None of these issues exist in isolation. They are not separate problems to be solved independently. They are expressions of the same underlying reality: the app is not the system. It is the entry point into one.
Why point solutions fail
Once founders recognize these realities, the natural instinct is to assemble solutions from tools. One for analytics, another for messaging, another for attribution. It feels efficient to construct a stack where each component is best in class.
But a mobile app does not behave like a collection of independent parts. It behaves like a tightly coupled system. The way behavior is captured determines what can be seen. What can be seen determines what can be acted upon. What can be acted upon determines whether engagement is effective. When these layers are disconnected, the system fragments. Data becomes inconsistent. Signals lose fidelity. Teams operate on different versions of reality.
The creation of the app, the measurement of behavior, the orchestration of engagement, and the economics of acquisition are not separate problems. They are a single loop. When that loop is intact, the system improves itself. When it is broken, no amount of additional tooling compensates.
Before the System Exists
Most founders only realize the gap between prototype and product after they have already crossed it.

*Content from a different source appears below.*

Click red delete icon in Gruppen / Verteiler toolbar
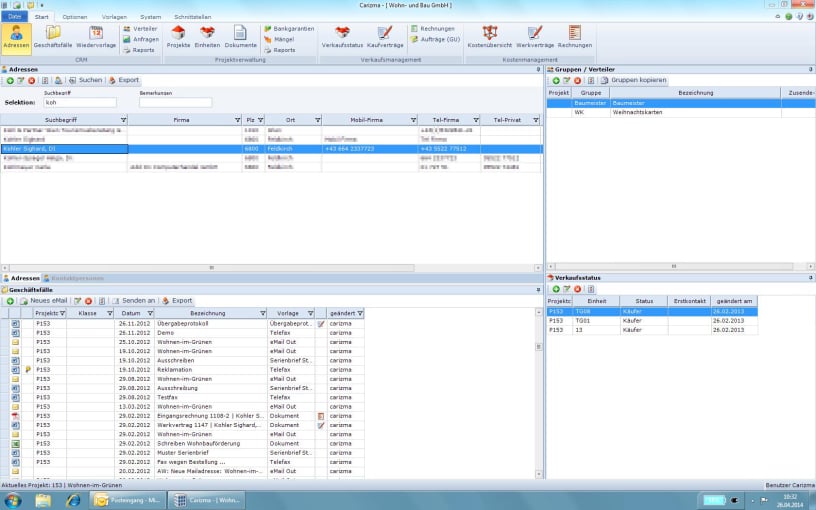 coord(579,80)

At first, the signals look encouraging. Installs begin to accumulate. Usage appears to grow. But very quickly, basic questions become difficult to answer. It is not clear which users are real, where they drop off, or what brings them back. The system produces activity, but not understanding. Without instrumentation designed in from the start, the product becomes something you can observe, but not explain.
At the same time, re-engagement is often mistaken for messaging. Notifications are sent, campaigns are scheduled, and activity is generated, but the system lacks the structure to respond to behavior in context. What looks like a retention strategy is often just a calendar. It works until it doesn’t, and when it breaks, it does so quickly.

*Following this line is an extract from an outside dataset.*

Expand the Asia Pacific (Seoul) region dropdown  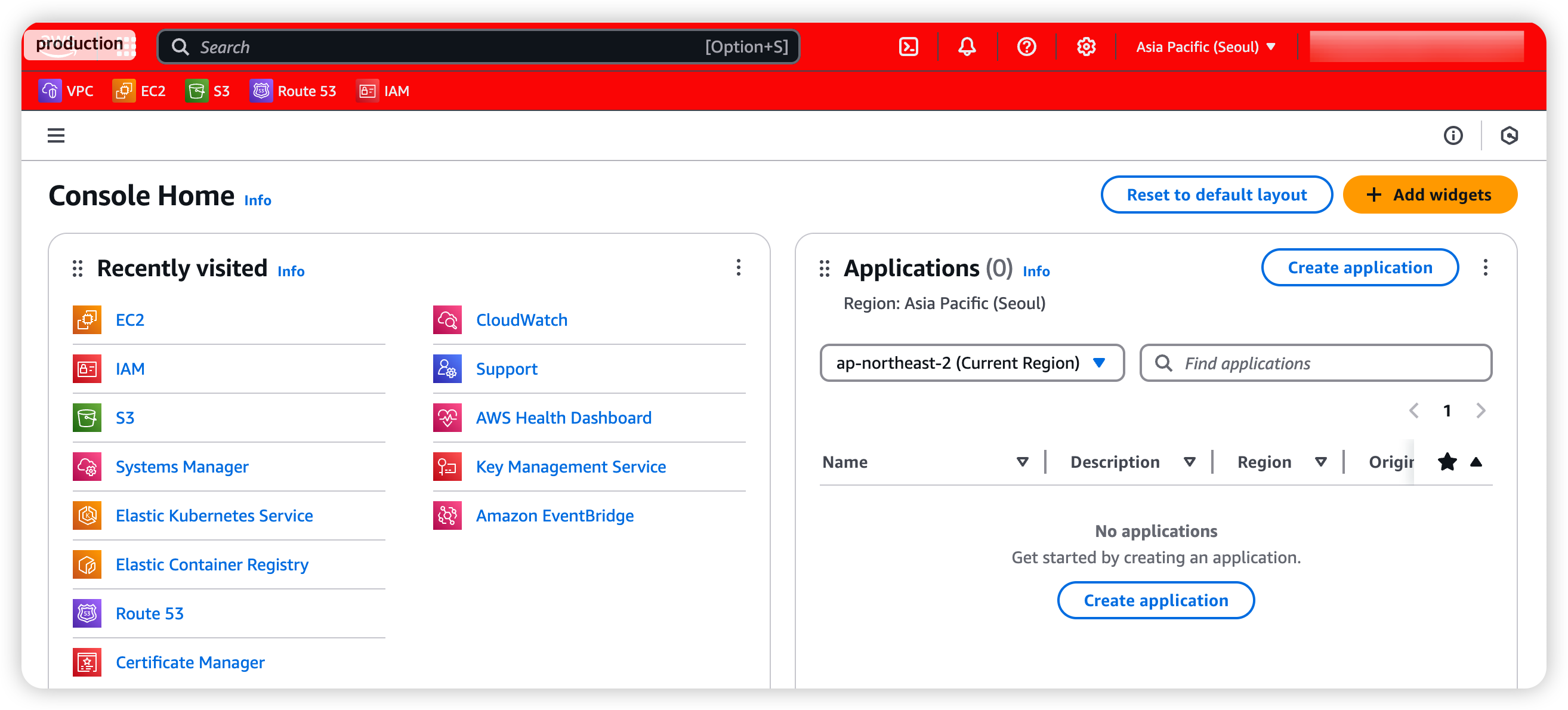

Underlying both of these is a more fundamental issue. No one actually owns the system that sits beneath the app. Compliance, release discipline, QA, and store operations are treated as secondary concerns, distributed across the team rather than held as a primary responsibility. The product exists, but the system that allows it to operate reliably does not.
By the time these gaps become visible, the prototype has already become a product in name, but not in reality.
The actual hard part
Building Outlook Mobile taught me that the visible software is only one layer. Underneath it sits a set of technical, operational, and behavioral systems that determine whether an app becomes an enduring channel or a forgettable artifact. The hard part was never getting the app to exist. The hard part was turning it into something dependable enough, measurable enough, and useful enough that people returned to it until it became part of their daily lives.
Vibe coding can help you build the surface quickly. That matters. But the surface is not the moat. The system beneath it is.
The question is no longer whether you can build an app. It is whether you can operate the system that gives that app meaning.